It's possible that the fuel rail suffered external corrosion from sitting outside for over a year before the original poster bought the car. I agree that fuel rail looks like it may be rusty, that's also a concern. 

I bought a 2002 Intrigue that had sat new on a dealers lot for over a year.. Very corroded brake rotors, and a flat spot in a tire that never did work it's way out, causing early tire replacement..)


----------



## chevycruze2012 (Nov 13, 2012)

carbon02 said:


> I agree take it in and have it looked at for safety, but guys, could this be assembly lube from when the injector is installed in the intake manifold?
> 
> If I recall correctly, replacing injectors requires lubricating all those o-rings with motor oil.
> 
> ...


 *Im wondering if they will warranty a new fuel rail, and injectors and O-rings. I went back and looked at those pictures and saw the rust on the fuel rail everyone was talking about.....How I didn't see it, is beyond me lol. I didn't even notice it until I went back to look lol.*


----------



## Zach.K (Apr 17, 2014)

I know I would fight to gave it replaced. Or at least documented that they won't. 

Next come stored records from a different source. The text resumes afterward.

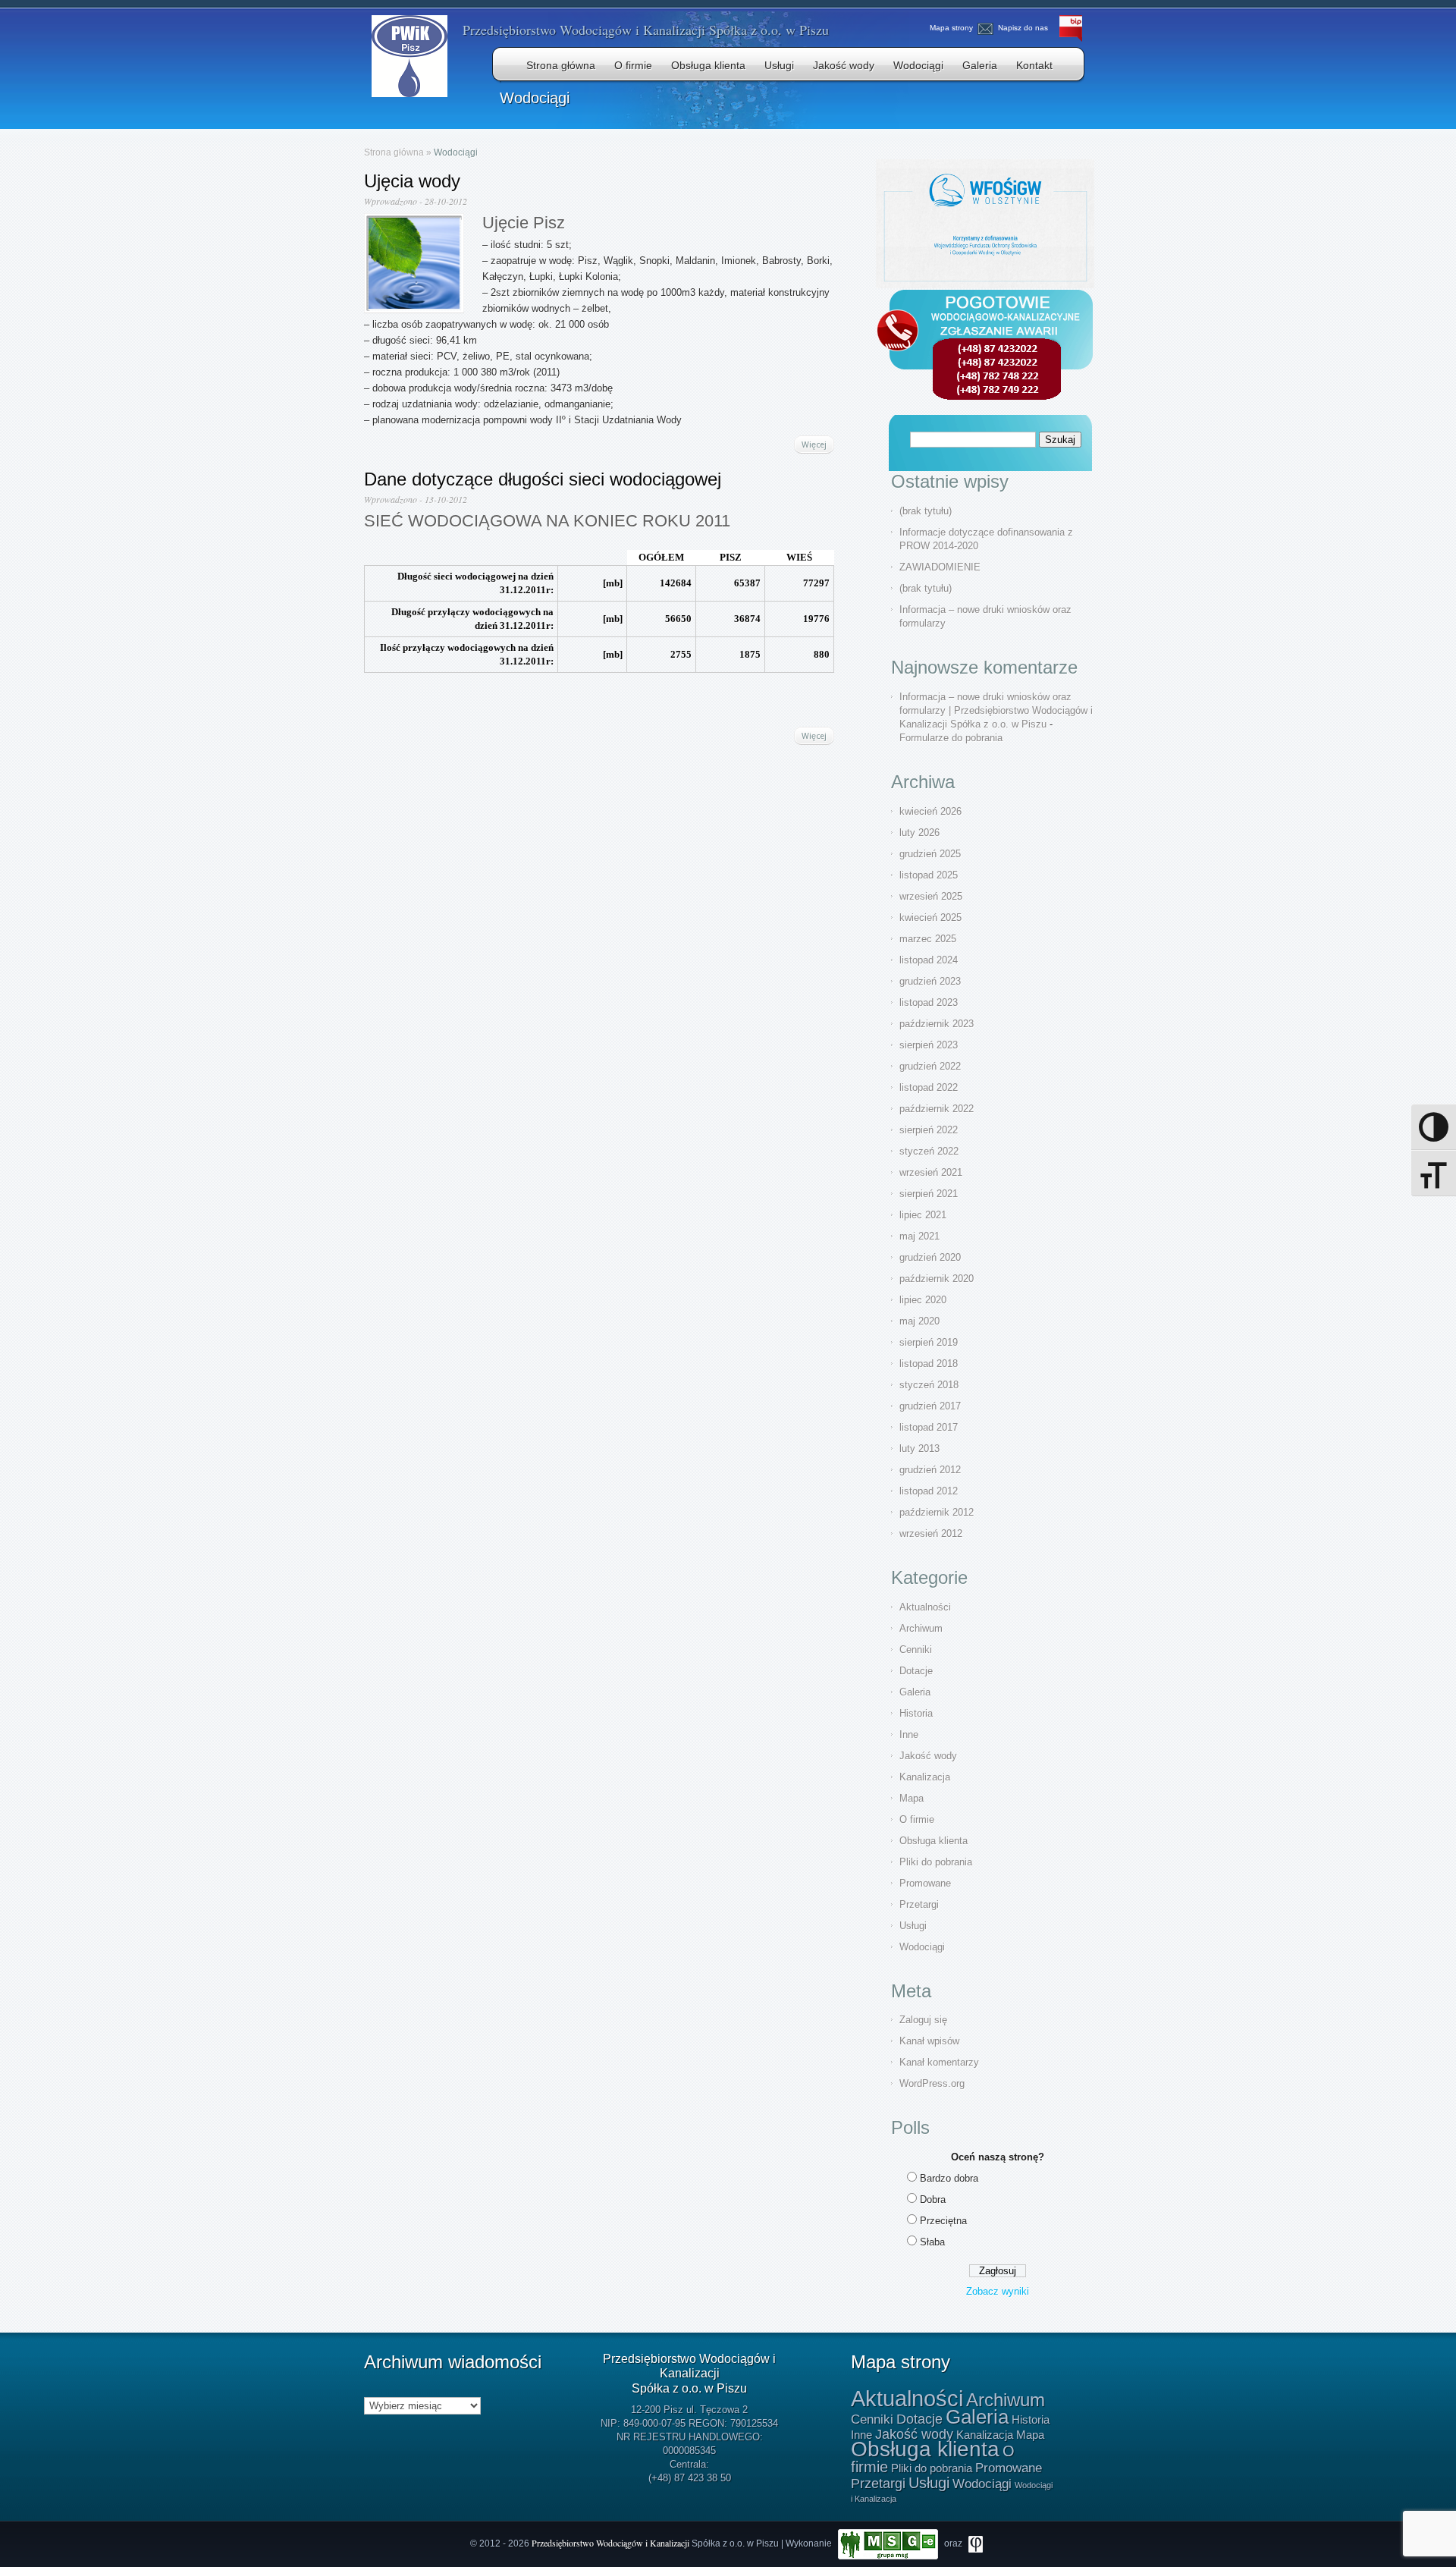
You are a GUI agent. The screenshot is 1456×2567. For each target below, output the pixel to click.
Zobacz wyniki (997, 2291)
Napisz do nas (1023, 28)
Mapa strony (951, 28)
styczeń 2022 (929, 1151)
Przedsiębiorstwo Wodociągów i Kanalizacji (612, 2543)
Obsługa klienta (708, 65)
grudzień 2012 (930, 1469)
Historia (916, 1713)
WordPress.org (932, 2083)
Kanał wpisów (929, 2041)
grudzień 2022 (930, 1066)
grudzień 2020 (930, 1257)
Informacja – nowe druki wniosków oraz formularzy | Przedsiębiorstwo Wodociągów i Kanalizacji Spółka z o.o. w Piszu (996, 710)
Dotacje (916, 1670)
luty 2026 (919, 832)
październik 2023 (936, 1023)
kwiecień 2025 (930, 917)
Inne (908, 1734)
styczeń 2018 (929, 1384)
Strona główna (560, 65)
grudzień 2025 (930, 853)
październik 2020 (936, 1278)
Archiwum (921, 1628)
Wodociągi (918, 65)
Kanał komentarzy (939, 2062)
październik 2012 (936, 1512)
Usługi (779, 65)
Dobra (933, 2199)
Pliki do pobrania (935, 1862)
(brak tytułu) (925, 511)
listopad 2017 (928, 1427)
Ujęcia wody (412, 181)
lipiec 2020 (922, 1299)
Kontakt (1034, 65)
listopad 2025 (928, 875)
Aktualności (925, 1607)
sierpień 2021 (928, 1193)
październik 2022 (936, 1108)
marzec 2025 (927, 938)
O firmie (633, 65)
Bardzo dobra (949, 2178)
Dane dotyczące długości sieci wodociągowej (542, 479)
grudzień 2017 (930, 1406)
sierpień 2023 (928, 1045)
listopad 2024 (928, 960)
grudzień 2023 (930, 981)
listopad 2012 (928, 1491)
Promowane (925, 1883)
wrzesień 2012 (930, 1533)
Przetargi (919, 1904)
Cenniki (915, 1649)
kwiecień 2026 (930, 811)
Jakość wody (843, 65)
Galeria (979, 65)
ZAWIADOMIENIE (940, 567)
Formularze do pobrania (951, 737)
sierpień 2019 (928, 1342)
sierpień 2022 (928, 1130)
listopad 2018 (928, 1363)
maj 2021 (919, 1236)
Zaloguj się (923, 2019)
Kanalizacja (924, 1777)
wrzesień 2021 (930, 1172)
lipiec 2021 (922, 1215)
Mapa (911, 1798)
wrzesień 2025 (930, 896)
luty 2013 (919, 1448)
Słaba (932, 2242)
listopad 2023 (928, 1002)
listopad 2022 (928, 1087)
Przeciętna (943, 2220)
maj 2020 (919, 1321)
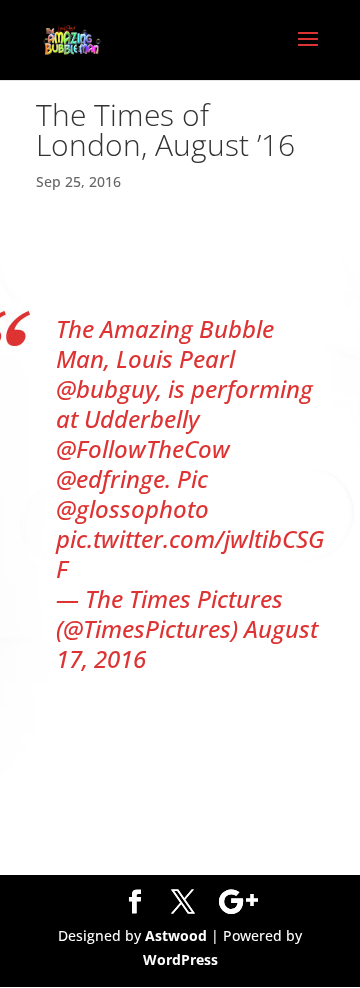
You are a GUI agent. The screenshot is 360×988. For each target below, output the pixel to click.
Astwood (176, 935)
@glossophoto (132, 508)
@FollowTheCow (143, 448)
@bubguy (106, 388)
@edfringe (110, 478)
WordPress (180, 959)
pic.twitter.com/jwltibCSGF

Sent from AutoGuide.com Free App


----------



## spacedout (Dec 7, 2010)

That rust will be considered environmental damage and is not going to be covered under warranty. That's just surface rust and probably won't ever cause the part to fail over the life of the car. 

Looked at mine today, no rust and no leaky injectors.


----------



## chevycruze2012 (Nov 13, 2012)

spacedout said:


> That rust will be considered environmental damage and is not going to be covered under warranty. That's just surface rust and probably won't ever cause the part to fail over the life of the car.
> 
> Looked at mine today, no rust and no leaky injectors.


 *Probably...but im hoping that they rule that out and just replace it under warranty lol*


----------



## 99_XC600 (Feb 24, 2013)

The rust is more than likely caused by you constant washing of the engine compartment.


----------



## chevycruze2012 (Nov 13, 2012)

99_XC600 said:


> The rust is more than likely caused by you constant washing of the engine compartment.


 *I actually haven't washed the engine bay yet...mainly because im afraid to on a new car. I know if I have the bags I need to cover up the electronics and stuff, I can do it. Im waiting til I get a air dryer from autogeet.net. Ive just been putting it off and hesitating to do it because im afraid of the high risk I take cleaning an engine. Its the one thing I am very nervous about doing. If you know what I mean.*


----------